Un hombre sencillo que siempre te ofrecía su ayuda para lo que hiciera falta

ÁNGEL ALZAGA ZARRABEITIA 'SARTAN' EXPROFESOR DE MENDIGAIN DANTZA TALDEA

argIZURTZA. El pasado 16 de noviembre falleció Ángel Alzaga Zarrabeitia, conocido con el mote de Sartan. Originario del caserío Vista Alegre del municipio de Izurtza residió durante muchos años en Abadiño. Fue dantzari y profesor de danzas en el grupo izurtzarra Mendigain Dantza Taldea. Jesús Urkiza fue uno de sus alumnos en esta asociación cultural. "Era un hombre duro, pero gracias a ello aprendimos todos a bailar. Era de los de hacer fuerte. Ahora bien, fuera de las horas de aprendizaje era muy majo".

Urkiza recuerda una anécdota vivida junto a Sartan. "Durante un tiempo se estaban haciendo obras en la casa cural torre, que se arregló entre todo el pueblo de Izurtza. Vino un crío y tras hacer algo, salió el cura de entonces, de tiempos del franquismo, y le pegó una buena al chaval. Sartan lo vio y con su fuerza bruta que no controlaba le enganchó al cura, le levantó en el aire y le colgó de un perchero".

Ángel Alzaga era un buen perretxikero. Fue un apasionado del mundo de las setas. Su hábitat propio era, sobre todo, el Parque Natural de Urkiola. Alfonso Ortuondo le conoció bien en esa labor. "Era un lobo solitario, como dice su cuñado, le preguntaron por sus txokos de coger setas, y se fue sin dejarle los planos de los lekus. Se llevó el secreto a la tumba", aporta el de la asociación micológica Errotari de Durango.

Alzaga cumplía, si podía, a diario un circuito propio: Comenzaba por el bar de Izurtza, luego iba a Amaitermin, al restaurante Basaguren y a Azkonizaga. Y por las tardes, allá donde estuviera pedía que le pusieran en el televisor "la película del oeste", agregan sus amigos en amena charla en el bar Larrazabal de Durango. Su regente, Edu, también conoció a Sartan.
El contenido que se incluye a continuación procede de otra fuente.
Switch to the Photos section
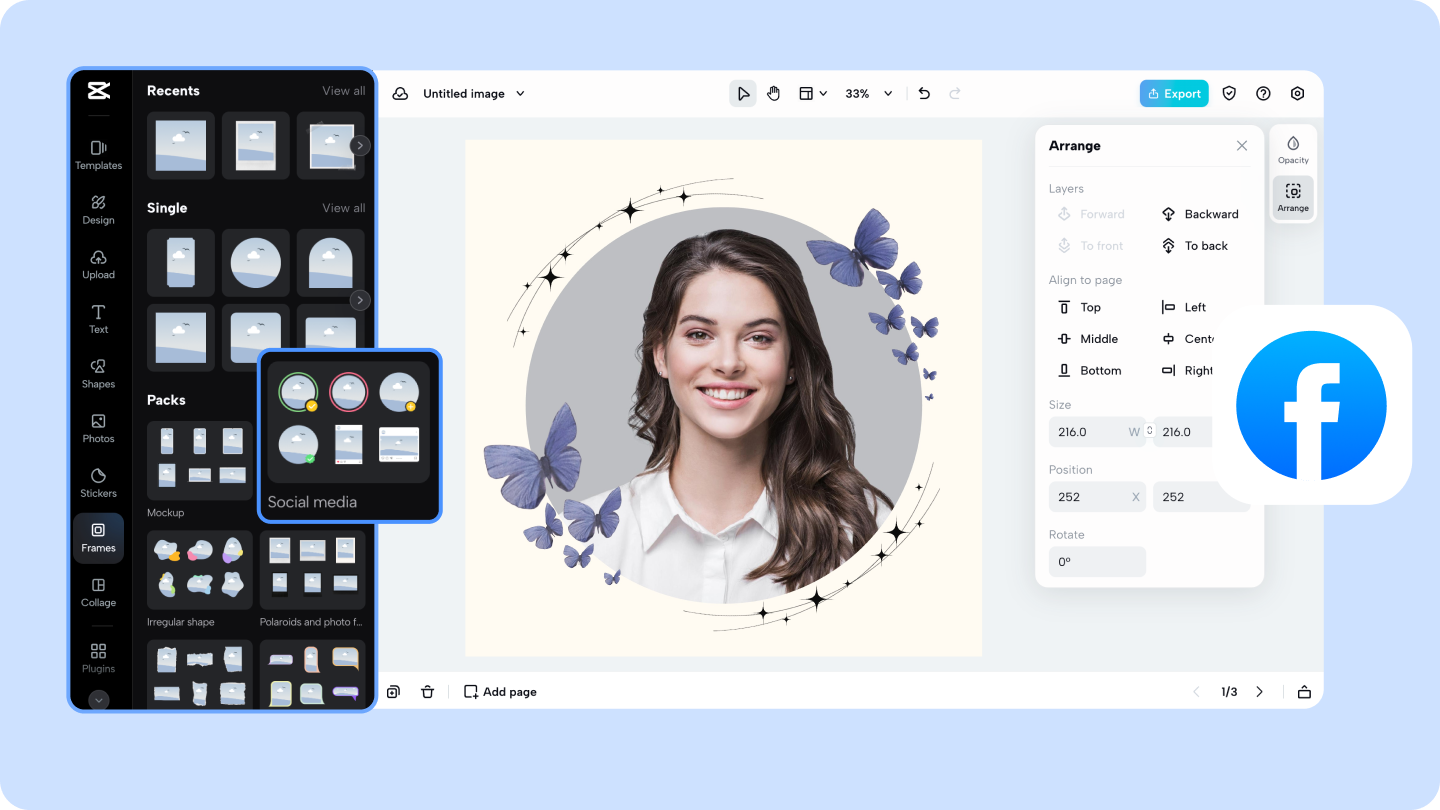The height and width of the screenshot is (810, 1440). click(98, 428)
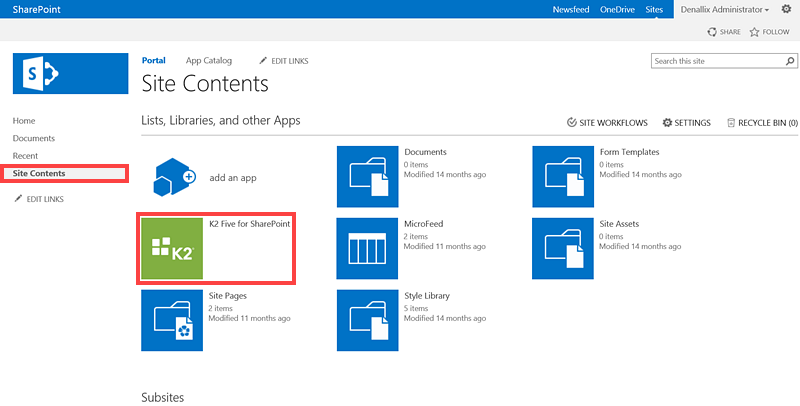800x406 pixels.
Task: Open the settings gear menu
Action: (x=785, y=9)
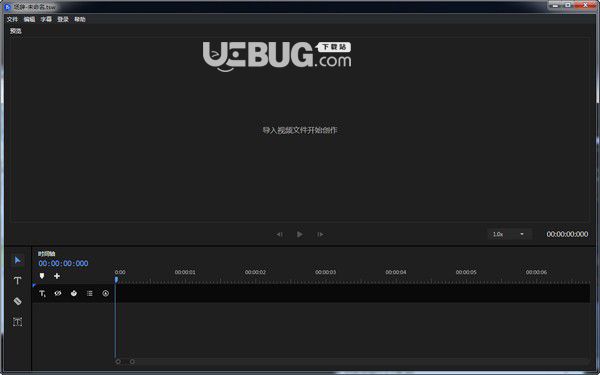Click the play button in preview

(300, 234)
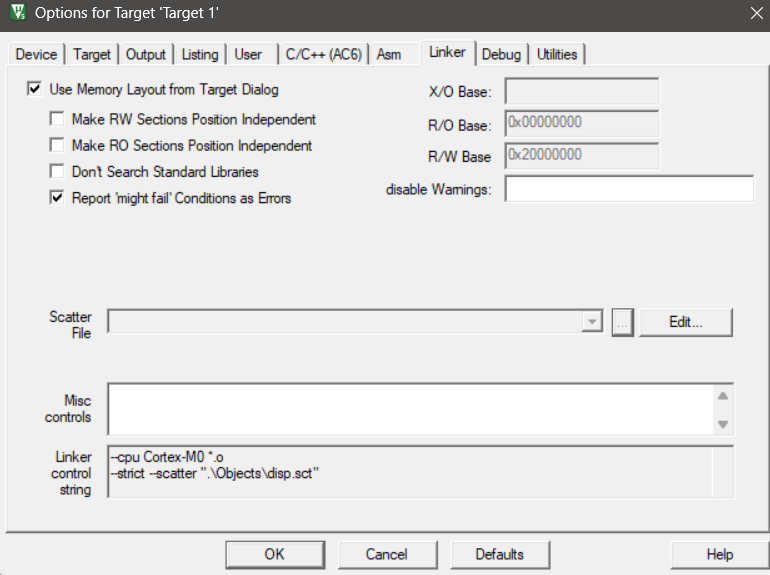Enable Make RO Sections Position Independent

pyautogui.click(x=57, y=145)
Ortuondo recuerda cómo Alzaga fue un hombre "bueno para la juerga y para el trabajo, un gran trabajador de una empresa familiar. Sartan era un hombre que destacaba por su sencillez, siempre te ofrecía su ayuda para lo que en el trabajo mismo pudiera hacerte falta. Tenía una capacidad laboral de la órdiga. Era de hacer mucho trabajo, dispuesto y lo que hacía lo hacía sin esfuerzo. Fue un muy buen compañero", concluye con aprecio.

Todos sus amigos coinciden en que, en ocasiones, no controlaba su fuerza. "Te podía dar la mano y destrozártela. No era consciente del daño que te estaba haciendo. Tenía fuerza bruta, nervio", sonríen.

Los compañeros de trabajo, dirección y socios de Fundiciones Garbi, firma ubicada en el bario Muntsaratz de Abadiño, también quieren recordarle. La misa funeral en su recuerdo se ofició el lunes 18 de noviembre en la parroquia San Trokaz de Abadiño.